Más que prevenir la evolución de la pandemia de coronavirus menos de un año después, el índice refleja el sesgo de los creadores del modelo, al destacar a Estados Unidos, el Reino Unido y Holanda como los tres países más preparados para afrontar un riesgo sanitario sistémico, mientras Alemania aparecía en un mediocre puesto 14 y China en el 51.

Los algoritmos adolecen de las mismas limitaciones que cualquier estudio o clasificación con ánimo de comparar la calidad o el valor de la educación universitaria o de cualquier otra institución presente en todo el mundo, pues su propio diseño parte del sesgo de los creadores, que otorgarán más valor e interés a unas consideraciones y eludirán otros aspectos.

Profundo Leviatán

La pandemia obliga a repensar la vertiente administrativa y social de la educación infantil, la enseñanza media y la educación universitaria que han evolucionado orientadas a demostrar su utilidad, esa intención tan contemporánea de traducir lo aprendido en réditos económicos en el futuro, olvidando la etimología de «educación» en el proceso.

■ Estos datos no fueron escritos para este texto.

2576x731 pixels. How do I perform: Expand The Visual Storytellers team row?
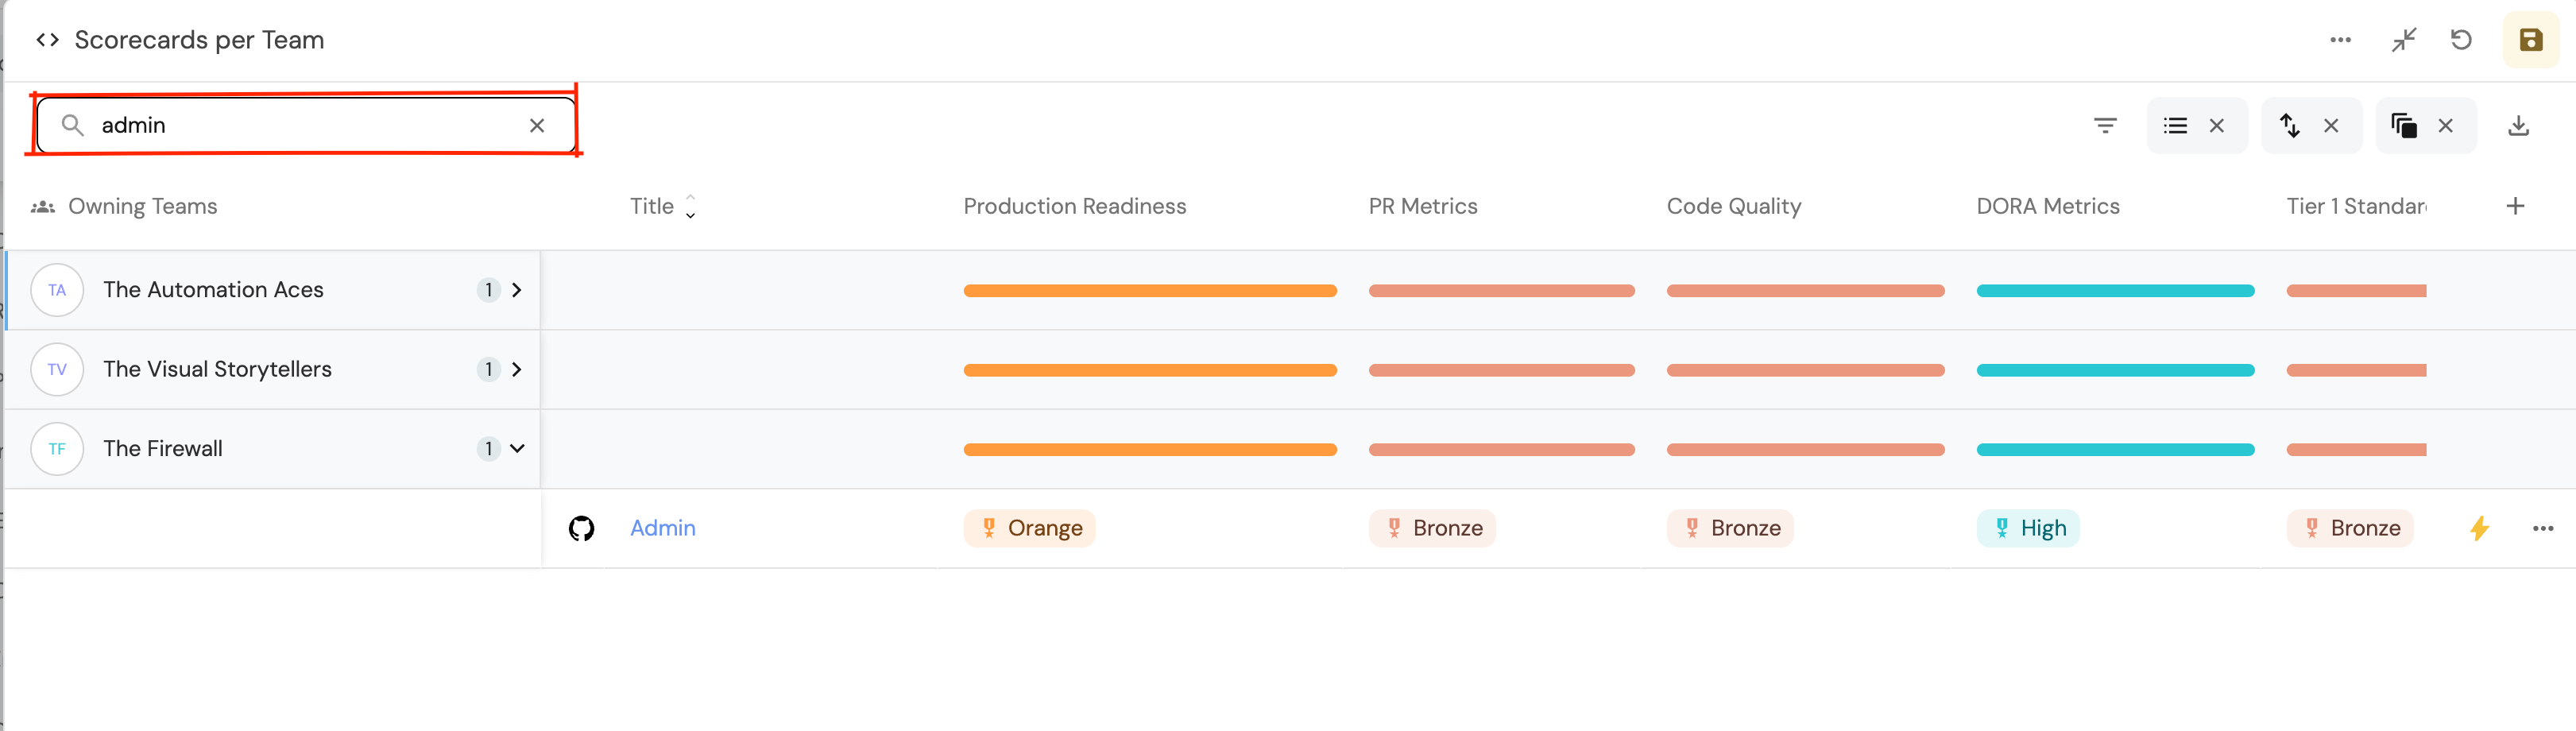[517, 370]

Víctimas de baremos y sistemas de clasificación de habilidades que ofrecían una pretendida objetividad de la calidad educativa en instituciones, regiones y países, los alumnos se enfrentan en el curso 2020-21 a un experimento global que permitirá poner a prueba las herramientas digitales y la flexibilidad de instituciones y burocracias que se habían perpetuado en un mundo dominado por las clases magistrales, la presencialidad y la interacción social en tiempo real.

Se agota el tiempo para que los alumnos universitarios valoren si merece la pena enrolarse en alguna aventura ajena a los cánones académicos, o si la utilidad socioeconómica de permanecer enrolado en clases virtuales por el valor del título gana la partida.

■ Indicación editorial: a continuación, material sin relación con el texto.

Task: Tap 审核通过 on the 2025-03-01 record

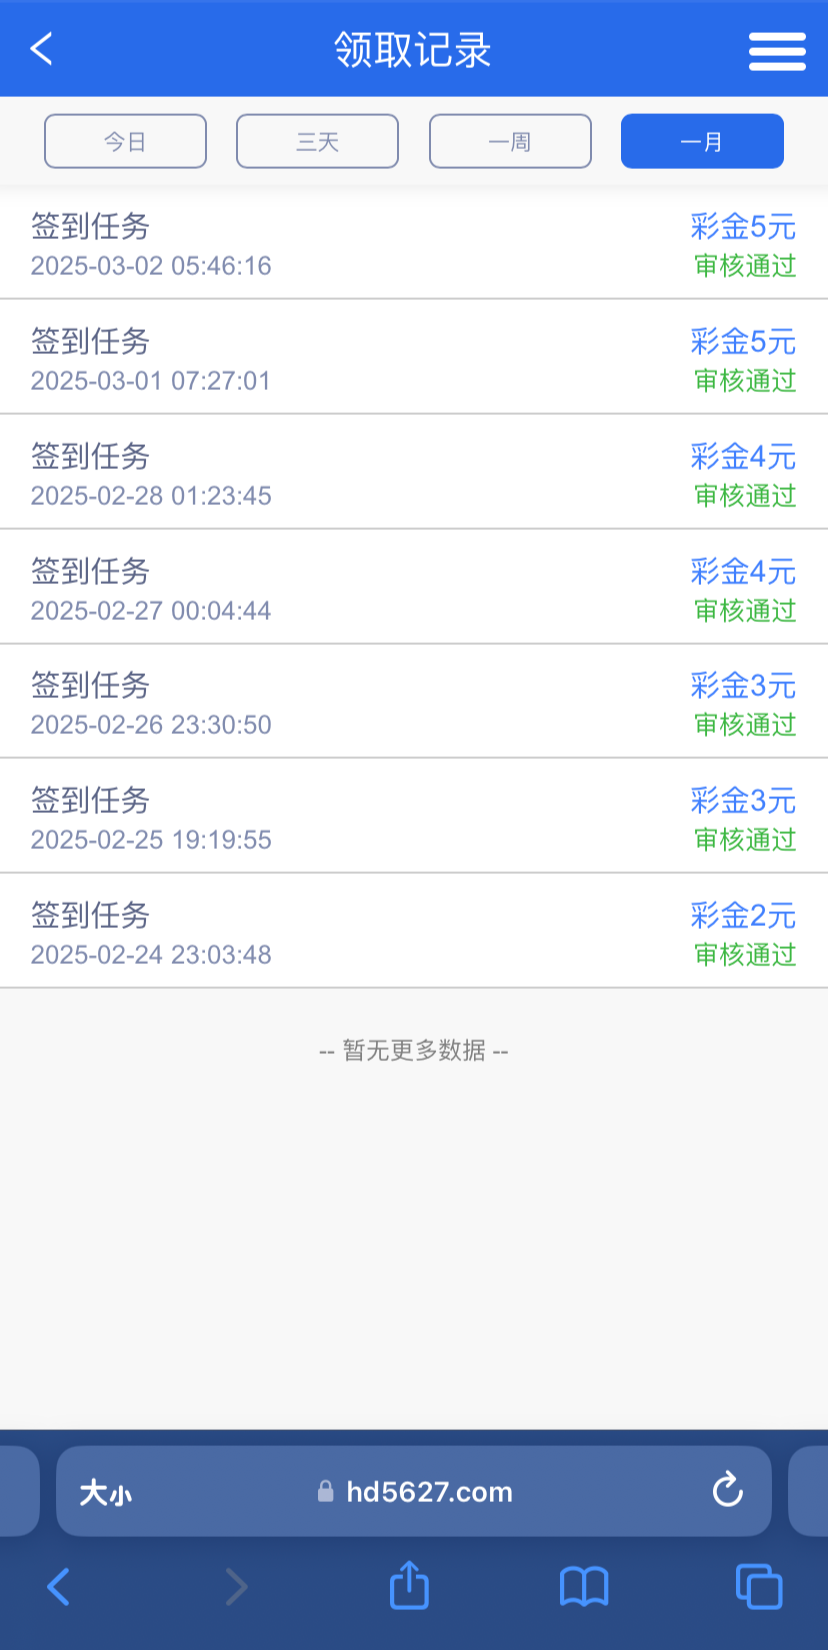Action: (745, 381)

Muchos tratarán de compaginar ambas trayectorias: la enseñanza a distancia y las enriquecedoras experiencias de campo.

Muchos quizá rememoren la epopeya de Ishmael en la novela de Herman Melville y se enfrenten a una ballena blanca en medio de los dilemas contemporáneos situados entre la acción de la primera edad adulta y la moralidad que surge de las primeras decisiones.